## [Selection]
+++++

Tuesday, August 24, 2010

Cherry-picking wood leads to affirmed injunction

Osmose, Inc. v. Viance, LLC, --- F.3d ----, 2010 WL 2977988 (11th Cir.)

Viance issued press releases expressing serious safety concerns about wood treated with Osmose’s copper-based wood preservative, MCQ. Osmose sued for false advertising, arguing that Viance’s studies didn’t support the broad safety claims in the ads. Viance counterclaimed for false statements about MCQ. The district court granted Osmose’s motion for a preliminary injunction and denied Viance’s motion; Viance appealed only the injunction entered against it. The court of appeals affirmed in part and remanded to modify the injunction in light of First Amendment concerns.

The parties compete in the wood preservative market. Viance sells ACQ, which has copper solubilized in an alkaline solution. It was the dominant product in the early part of the decade, and at that time, Osmose licensed the technology from Viance. Osmose then developed a competing product using micronized copper suspended in solution, MCQ. “Osmose has obtained certification from the ICC Evaluation Service--an association that issues evaluation reports for building products and material to determine whether they comply with model building codes--for its MCQ product, but MCQ has not been certified by the America Wood Protection Association (AWPA). Viance's ACQ is approved by both organizations.” MCQ began to draw market share from ACQ, and Viance began to test it.

+++++

## [What to do]
1. Output the Osmose v. Viance summary word for word from "The parties compete" to "to test it.".
2. According to the Osmose v. Viance summary, on what basis did Osmose sue Viance for false advertising? Answer in one to three sentences.
None of the lines that come after the Osmose v. Viance summary are needed here.

## [Dataset section]
+++++

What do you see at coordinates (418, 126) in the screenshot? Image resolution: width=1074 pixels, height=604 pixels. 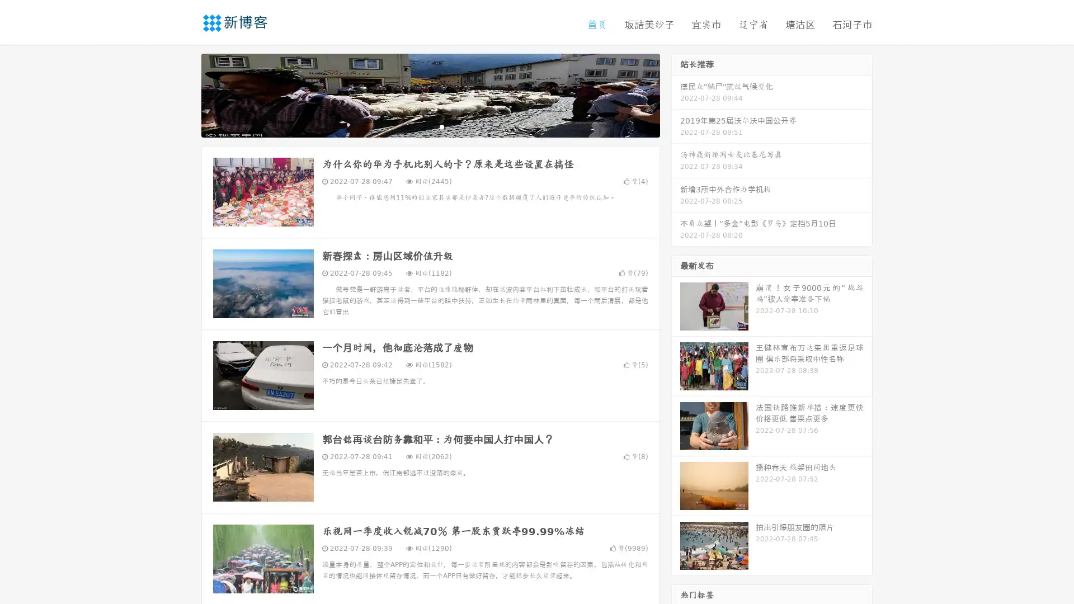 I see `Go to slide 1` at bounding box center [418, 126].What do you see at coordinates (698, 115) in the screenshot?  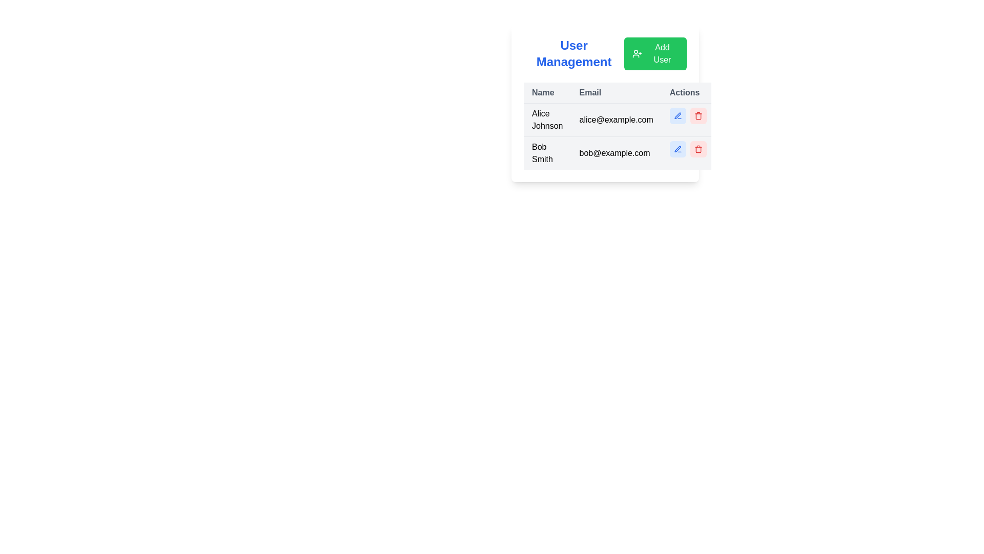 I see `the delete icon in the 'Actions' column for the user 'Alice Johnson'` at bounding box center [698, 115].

+++++

## [Responses for each task]
1.
The parties compete in the wood preservative market. Viance sells ACQ, which has copper solubilized in an alkaline solution. It was the dominant product in the early part of the decade, and at that time, Osmose licensed the technology from Viance. Osmose then developed a competing product using micronized copper suspended in solution, MCQ. “Osmose has obtained certification from the ICC Evaluation Service--an association that issues evaluation reports for building products and material to determine whether they comply with model building codes--for its MCQ product, but MCQ has not been certified by the America Wood Protection Association (AWPA). Viance's ACQ is approved by both organizations.” MCQ began to draw market share from ACQ, and Viance began to test it.

2. Osmose sued over Viance's press releases, which raised serious safety concerns about wood treated with Osmose's MCQ preservative. Osmose argued that Viance's studies didn't support the broad safety claims made in those ads.